Dibutuhkan KJA Ramah Lingkungan dan Berkelanjutan

Foto: 
Ardi Budiono, Gibran Huzaifah, Andi Kristianto, Ridwan Kamil (kiri ke kanan), STP selalu mengikuti perkembangan teknologi demi memajukan industri budidaya perikanan di Indonesia

Teknologi Keramba Jaring Apung (KJA) telah terbukti berperan dalam peningkatan produksi ikan secara nasional.

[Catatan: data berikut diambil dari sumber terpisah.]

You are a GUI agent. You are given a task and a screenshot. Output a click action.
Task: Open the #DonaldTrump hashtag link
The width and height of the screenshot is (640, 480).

Karena itu budidaya ikan air tawar dengan KJA yang ramah lingkungan dan berkelanjutan sangat dibutuhkan untuk memenuhi kebutuhan konsumsi ikan nasional yang diprediksi mencapai 40 kg ikan per kapita per tahun. 
 
 
 
Hal ini terungkap pada seminar “Teknologi Budidaya KJA Berkelanjutan di Perairan Umum” yang diselenggarakan Trobos Aqua bekerja sama dengan Ditjen Budidaya Perikanan, Kementerian Kelautan dan Perikanan (KKP) dalam rangkaian Pameran Aquatica Asia & Indoaqua 2018 di JIexpo, Kemayoran, Jakarta, 28 November 2018. 
 
 
 
KJA Perlu Dirasionalisasi
Data Direktorat Jendral Perikanan Budidaya (DJPB) KKP menyebutkan, jumlah produksi ikan 2015 masih didominasi perikanan air tawar yang mencapai angka 69%, sementara budidaya air payau 30% yang terdiri dari udang, ikan dan rumput laut, sedangkan untuk budidaya laut hanya 1%. Pada 2016, produksi perikanan budidaya mencapai 13,2 juta ton atau naik 6,9% dibandingkan 2015 yang mencapai 11,5 juta ton.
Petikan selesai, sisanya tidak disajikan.